* **SUPPLIED PASSAGE**:
↓↓↓
A 20t capacity load cell, manufactured by Straightpoint (SP) in 1994, has been returned to Holyhead Marine Services, of North Wales, UK having completed its latest inspection and calibration. The Load Link is the latest in a series of historical force measurement devices to pass through SP’s in-house testing facility recently.
In order to maintain the accuracy and function of a lifting load / force measurement product, be it SP-branded or otherwise, scheduled calibration and maintenance needs to be carried out to ensure continued safety when applied in the field.
SP can apply and exert a wide spectrum of known loads and forces, from just a few kilograms or pounds to many hundreds of tonnes, in order to test and calibrate load cells and force sensors supplied by clients. Machines installed at SP headquarters in Hampshire, UK are UKAS ISO 17025 / NIST traceable rigs, Class 0.5 standard, and certified by the National Physical Laboratory in London.
Josh Young, calibration technician at SP, who completed the latest inspection on Holyhead’s Load Link, outlined the process: “We always carry out a visual and functional check of the load cell prior to putting it in the test machine. This includes checking that the gaskets are sealing the unit sufficiently and that the load cell powers on and responds to loading by hand. For every re-calibration we do a set of ‘as found’ readings which are taken before any adjustment. It’s from here we can see if the load cell meets tolerance and then adjust it accordingly.”
↑↑↑
* **TASKS AND EXERCISES**:
**1)** According to the load cell article, what year did Straightpoint manufacture the 20t load cell?
**2)** Please set down the part of the load cell article from "A 20t capacity" up to and including "testing facility recently.".
**3)** Resume the load cell article after its final sentence.
The lines aren't needed for any of the work here.

* **DATA UNDER STUDY**:
↓↓↓
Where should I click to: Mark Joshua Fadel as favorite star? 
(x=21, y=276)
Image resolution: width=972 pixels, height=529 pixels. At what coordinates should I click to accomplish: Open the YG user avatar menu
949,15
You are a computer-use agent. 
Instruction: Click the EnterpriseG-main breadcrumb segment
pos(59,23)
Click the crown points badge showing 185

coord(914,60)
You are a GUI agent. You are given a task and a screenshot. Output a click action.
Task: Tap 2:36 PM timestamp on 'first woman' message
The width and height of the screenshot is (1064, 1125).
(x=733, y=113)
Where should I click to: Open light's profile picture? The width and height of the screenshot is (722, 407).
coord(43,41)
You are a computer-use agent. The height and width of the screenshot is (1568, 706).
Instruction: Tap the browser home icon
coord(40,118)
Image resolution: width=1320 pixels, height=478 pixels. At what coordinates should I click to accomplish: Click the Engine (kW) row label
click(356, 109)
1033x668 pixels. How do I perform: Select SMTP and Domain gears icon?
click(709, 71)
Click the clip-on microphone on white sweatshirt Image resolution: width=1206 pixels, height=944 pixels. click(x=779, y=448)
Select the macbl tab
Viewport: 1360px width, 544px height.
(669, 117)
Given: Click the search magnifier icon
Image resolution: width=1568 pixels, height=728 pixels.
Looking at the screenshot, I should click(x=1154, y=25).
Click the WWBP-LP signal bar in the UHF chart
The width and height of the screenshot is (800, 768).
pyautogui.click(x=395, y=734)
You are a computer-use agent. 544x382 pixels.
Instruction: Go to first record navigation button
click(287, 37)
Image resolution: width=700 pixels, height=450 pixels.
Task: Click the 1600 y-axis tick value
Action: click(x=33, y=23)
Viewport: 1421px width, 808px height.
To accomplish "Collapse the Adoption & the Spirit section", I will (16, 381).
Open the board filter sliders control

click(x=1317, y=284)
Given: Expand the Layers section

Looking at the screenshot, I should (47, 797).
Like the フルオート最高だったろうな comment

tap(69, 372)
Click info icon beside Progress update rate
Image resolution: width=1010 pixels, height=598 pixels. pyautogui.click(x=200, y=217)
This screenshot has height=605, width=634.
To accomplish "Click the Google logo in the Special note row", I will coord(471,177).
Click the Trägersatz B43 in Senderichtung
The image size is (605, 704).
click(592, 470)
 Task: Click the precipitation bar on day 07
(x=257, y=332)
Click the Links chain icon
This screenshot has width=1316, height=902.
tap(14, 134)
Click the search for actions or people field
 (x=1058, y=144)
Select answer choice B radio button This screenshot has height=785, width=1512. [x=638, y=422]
↑↑↑
* **EXPECTED RESULTS**:
**1)** 1994

**2)**
A 20t capacity load cell, manufactured by Straightpoint (SP) in 1994, has been returned to Holyhead Marine Services, of North Wales, UK having completed its latest inspection and calibration. The Load Link is the latest in a series of historical force measurement devices to pass through SP’s in-house testing facility recently.

**3)**
He continued: “We exercise the product to its working load limit and back to zero. Then we take our as found readings; if it passes we take the load cell out of the machine and re-zero. However if it doesn’t pass as found then we must adjust it and take a set of definitive readings.”
Young explained that it is common to receive a load cell that has been working in the field for many years. “In total, a third of the load cells we get for recalibration could be deemed to be ‘old’,” he said. “It’s one of the most interesting facets of working in the team; it demonstrates the quality of the products we manufacture but these historical units serve as time capsules from which we can measure the technological advancements we’ve made—and continue to make.”
David Ayling, director at SP, said: “We spend a lot of time and money on enhancing our product range, and working with our industry partners to expand our offering and challenge the performance of our existing load cells. However, we rarely take an opportunity to celebrate the longevity of our more traditional products that continue to perform accurately and reliably in the field. The aforementioned Load Link from the marine sector is a prime example.”